### ФРАГМЕНТ ДОКУМЕНТА
******
«I pant, I sink, I tremble, I expire!»
— так это заострено в лирике Шелли («Я охвачен томлением, я погружаюсь, я трепещу, я испускаю дыхание!»). Это редко бывает так резко выражено, но какое–то томление, какое–то стремление схватить, понять, погрузиться в глубины жизни, осветить ее изнутри внутренним светом, искони ей присущим, но затемненным для поверхностного взора, — это стремление часто характерно для неясных, волнующихся глубин художественного творчества. Поэтому самое «простое», наивное, казалось бы, искусство нередко символично, т. е. есть невольный, частичный намек на что–то Большее, отрезок из чего–то Большего. Чем это меньше высказано, тем иногда это глубже и больше захватывает. Это мы часто встречаем, например, в лирических картинках Тютчева. И в этом — в этой «настороженности» поэтического уха и глаза, в безмолвном касании этих глубин покоя и тишины — великая красота. Скрытое томление, можно сказать, — один из основных образующих элементов искусства. Более того; искусство раждается из какого–то неясного томления, и порождает томление.
Вернемся к образам «томления». Особенно ярок и характерен образ супружеской любви, или вернее ожидания любви или искания Возлюбленного, — искания и ненахождения и томления и горения душевного. «Да лобзает он меня лобзанием уст своих!» — эти слова «Песни Песней» уже рано стали выражением и символом не физической страсти, а именно духовного томления по единому достойному, по конечному и основоположному Предмету любви, который один только и может удовлетворить жажду души. В христианском мире уже Ориген (3–го века) и Григорий Нисский (4–го века) толковали в этом смысле древнееврейскую «Песню Песен». Особенно подвергались толкованию следующие слова:
«Я сплю, а сердце мое бодрствует. Вот голос возлюбленного моего, который стучится: отвори мне, сестра моя, возлюбленная моя! Голубица моя, чистая моя! Потому что голова моя вся покрыта росою, кудри мои — ночною влагою…
Возлюбленный протянул руку свою сквозь скважину, и внутренность моя взволновалась от него.
Я встала, чтобы открыть возлюбленному моему, и с рук моих капала мирра…
Отперла я возлюбленному моему, а возлюбленный мой повернулся и ушел. Души во мне не стало, когда он говорил; я искала его, и не находила его; звала его, и он не отзывался мне…
Заклинаю вас, дщери Иерусалимские, если вы встретите возлюбленного моего, что вы скажете ему? — что я изнемогаю от любви» (5.2,4–6,8).
И еще: «Друг мой похож на серну или на молодого оленя. Вот он стоит у нас за стеной, заглядывает в окно, мелькает сквозь решетку.
******
### ИЗВЛЕЧЕННЫЕ СТРОКИ

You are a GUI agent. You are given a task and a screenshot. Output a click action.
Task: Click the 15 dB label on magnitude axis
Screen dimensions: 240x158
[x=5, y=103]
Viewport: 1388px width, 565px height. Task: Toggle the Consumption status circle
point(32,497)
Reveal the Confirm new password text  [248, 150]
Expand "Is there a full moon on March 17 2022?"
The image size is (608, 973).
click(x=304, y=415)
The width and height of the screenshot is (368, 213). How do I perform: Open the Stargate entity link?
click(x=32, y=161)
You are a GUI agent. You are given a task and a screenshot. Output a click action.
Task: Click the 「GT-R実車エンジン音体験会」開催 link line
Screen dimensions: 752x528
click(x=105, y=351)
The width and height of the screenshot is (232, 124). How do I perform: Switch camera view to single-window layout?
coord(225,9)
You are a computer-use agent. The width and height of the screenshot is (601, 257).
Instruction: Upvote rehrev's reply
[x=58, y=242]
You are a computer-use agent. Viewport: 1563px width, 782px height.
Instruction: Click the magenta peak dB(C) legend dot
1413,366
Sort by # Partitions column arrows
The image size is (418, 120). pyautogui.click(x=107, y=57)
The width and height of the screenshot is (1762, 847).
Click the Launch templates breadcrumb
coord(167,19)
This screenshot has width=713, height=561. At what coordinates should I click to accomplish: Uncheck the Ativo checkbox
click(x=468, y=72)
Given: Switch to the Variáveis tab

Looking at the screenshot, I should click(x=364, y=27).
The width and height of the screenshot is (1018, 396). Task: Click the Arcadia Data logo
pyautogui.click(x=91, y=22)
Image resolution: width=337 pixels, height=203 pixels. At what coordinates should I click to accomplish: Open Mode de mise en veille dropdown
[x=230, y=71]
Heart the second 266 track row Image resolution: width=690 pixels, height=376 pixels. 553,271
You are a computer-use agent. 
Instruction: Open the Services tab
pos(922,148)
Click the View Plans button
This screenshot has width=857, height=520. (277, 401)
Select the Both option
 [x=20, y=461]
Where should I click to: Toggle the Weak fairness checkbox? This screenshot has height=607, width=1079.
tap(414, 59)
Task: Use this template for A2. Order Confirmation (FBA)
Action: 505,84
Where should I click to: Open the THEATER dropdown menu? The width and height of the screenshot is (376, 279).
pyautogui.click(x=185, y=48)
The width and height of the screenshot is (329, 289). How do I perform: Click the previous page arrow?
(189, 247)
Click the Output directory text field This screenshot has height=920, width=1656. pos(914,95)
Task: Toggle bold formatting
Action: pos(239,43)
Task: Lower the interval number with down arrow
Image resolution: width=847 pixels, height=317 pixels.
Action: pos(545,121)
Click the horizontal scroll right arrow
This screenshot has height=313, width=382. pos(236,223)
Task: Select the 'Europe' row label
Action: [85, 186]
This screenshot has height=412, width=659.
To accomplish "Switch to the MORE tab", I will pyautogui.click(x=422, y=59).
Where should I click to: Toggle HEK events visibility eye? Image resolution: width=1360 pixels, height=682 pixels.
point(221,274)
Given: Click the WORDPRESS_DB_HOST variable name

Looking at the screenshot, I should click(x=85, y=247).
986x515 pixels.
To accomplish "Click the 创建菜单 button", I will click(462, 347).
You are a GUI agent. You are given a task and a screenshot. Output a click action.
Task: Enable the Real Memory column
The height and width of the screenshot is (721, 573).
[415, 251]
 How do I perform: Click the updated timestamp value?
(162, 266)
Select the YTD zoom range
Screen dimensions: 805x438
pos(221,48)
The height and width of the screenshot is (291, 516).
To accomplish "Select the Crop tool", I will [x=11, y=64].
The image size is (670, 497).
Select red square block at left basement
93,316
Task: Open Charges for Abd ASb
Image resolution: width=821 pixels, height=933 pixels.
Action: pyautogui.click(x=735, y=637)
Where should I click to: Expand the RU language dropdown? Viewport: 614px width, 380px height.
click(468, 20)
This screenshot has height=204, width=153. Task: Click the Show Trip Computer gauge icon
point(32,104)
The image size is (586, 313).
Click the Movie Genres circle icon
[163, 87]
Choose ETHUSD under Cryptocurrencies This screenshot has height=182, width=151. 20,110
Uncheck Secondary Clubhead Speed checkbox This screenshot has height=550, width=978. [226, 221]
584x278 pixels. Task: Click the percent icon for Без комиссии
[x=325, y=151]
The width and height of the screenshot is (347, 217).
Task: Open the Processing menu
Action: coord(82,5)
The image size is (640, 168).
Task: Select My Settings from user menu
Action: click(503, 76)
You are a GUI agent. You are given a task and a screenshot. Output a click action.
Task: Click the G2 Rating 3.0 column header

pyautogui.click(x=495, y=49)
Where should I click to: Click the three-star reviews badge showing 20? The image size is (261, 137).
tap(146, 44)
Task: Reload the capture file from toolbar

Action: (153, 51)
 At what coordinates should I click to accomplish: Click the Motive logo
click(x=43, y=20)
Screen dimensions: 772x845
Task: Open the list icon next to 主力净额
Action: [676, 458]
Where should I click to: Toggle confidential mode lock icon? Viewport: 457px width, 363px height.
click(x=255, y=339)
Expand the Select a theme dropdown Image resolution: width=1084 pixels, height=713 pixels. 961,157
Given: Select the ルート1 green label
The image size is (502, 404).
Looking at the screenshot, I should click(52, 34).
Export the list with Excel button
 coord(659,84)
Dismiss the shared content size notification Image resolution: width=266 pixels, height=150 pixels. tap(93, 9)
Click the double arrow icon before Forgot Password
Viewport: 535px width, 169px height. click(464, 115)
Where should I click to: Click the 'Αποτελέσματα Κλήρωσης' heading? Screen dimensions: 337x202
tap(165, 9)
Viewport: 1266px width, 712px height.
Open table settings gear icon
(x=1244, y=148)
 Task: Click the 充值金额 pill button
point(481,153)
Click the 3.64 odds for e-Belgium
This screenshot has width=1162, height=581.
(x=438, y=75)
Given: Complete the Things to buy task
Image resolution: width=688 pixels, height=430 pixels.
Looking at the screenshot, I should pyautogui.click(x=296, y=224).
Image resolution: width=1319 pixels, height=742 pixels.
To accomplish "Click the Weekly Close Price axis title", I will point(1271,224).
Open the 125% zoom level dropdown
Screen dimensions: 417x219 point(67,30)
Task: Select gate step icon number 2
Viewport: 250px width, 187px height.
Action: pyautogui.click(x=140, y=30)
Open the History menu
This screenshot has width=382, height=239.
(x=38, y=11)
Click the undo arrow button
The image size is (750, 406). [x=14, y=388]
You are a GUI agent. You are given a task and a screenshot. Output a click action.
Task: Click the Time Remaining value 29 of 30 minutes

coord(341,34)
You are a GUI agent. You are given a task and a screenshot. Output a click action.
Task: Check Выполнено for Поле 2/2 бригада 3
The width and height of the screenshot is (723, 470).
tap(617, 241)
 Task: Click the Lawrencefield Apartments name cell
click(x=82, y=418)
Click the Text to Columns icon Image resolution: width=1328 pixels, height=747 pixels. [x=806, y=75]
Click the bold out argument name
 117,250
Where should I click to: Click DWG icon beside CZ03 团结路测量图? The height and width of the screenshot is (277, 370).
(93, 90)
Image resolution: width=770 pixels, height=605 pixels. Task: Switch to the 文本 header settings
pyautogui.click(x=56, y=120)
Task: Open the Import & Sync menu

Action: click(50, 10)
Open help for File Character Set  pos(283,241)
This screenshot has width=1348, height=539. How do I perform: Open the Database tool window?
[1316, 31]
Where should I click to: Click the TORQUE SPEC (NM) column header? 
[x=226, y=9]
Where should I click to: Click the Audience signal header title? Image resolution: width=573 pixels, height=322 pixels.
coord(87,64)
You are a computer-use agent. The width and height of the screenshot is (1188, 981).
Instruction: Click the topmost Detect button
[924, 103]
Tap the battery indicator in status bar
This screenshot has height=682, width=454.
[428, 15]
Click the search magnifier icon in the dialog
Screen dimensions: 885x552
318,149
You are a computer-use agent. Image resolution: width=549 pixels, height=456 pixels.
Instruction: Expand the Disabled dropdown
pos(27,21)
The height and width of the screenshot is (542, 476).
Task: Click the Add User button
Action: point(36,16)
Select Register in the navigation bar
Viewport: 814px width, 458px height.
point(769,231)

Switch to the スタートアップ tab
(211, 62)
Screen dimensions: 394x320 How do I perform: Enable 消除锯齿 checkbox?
******
### ЗАДАНИЯ
- a) Кто из христианских толкователей, согласно фрагменту о томлении, уже рано толковал «Песню Песен» в смысле духовного томления?
- b) Перескажите в виде списка абзац фрагмента о томлении, начинающийся словами «Вернемся к образам «томления»», сохранив его основные факты.
- c) Напечатайте без изменений часть фрагмента о томлении, которая открывается словами, содержащими «Я встала, чтобы», и заканчивается словами «мелькает сквозь решетку.».

### ИТОГОВЫЕ ОТВЕТЫ
- a) Ориген (3-го века) и Григорий Нисский (4-го века).

- b)
- Особенно ярок и характерен образ супружеской любви. Точнее, это образ ожидания любви или искания Возлюбленного: искания, ненахождения, томления и душевного горения.
- Слова «Песни Песней» «Да лобзает он меня лобзанием уст своих!» рано стали символом не физической страсти. Они выражали духовное томление по единому достойному Предмету любви, который один может удовлетворить жажду души.
- В христианском мире в этом смысле древнееврейскую «Песню Песен» толковали уже Ориген (3-го века) и Григорий Нисский (4-го века).
- Особенно часто толкованию подвергались определенные слова этой книги.

- c)
Я встала, чтобы открыть возлюбленному моему, и с рук моих капала мирра…
Отперла я возлюбленному моему, а возлюбленный мой повернулся и ушел. Души во мне не стало, когда он говорил; я искала его, и не находила его; звала его, и он не отзывался мне…
Заклинаю вас, дщери Иерусалимские, если вы встретите возлюбленного моего, что вы скажете ему? — что я изнемогаю от любви» (5.2,4–6,8).
И еще: «Друг мой похож на серну или на молодого оленя. Вот он стоит у нас за стеной, заглядывает в окно, мелькает сквозь решетку.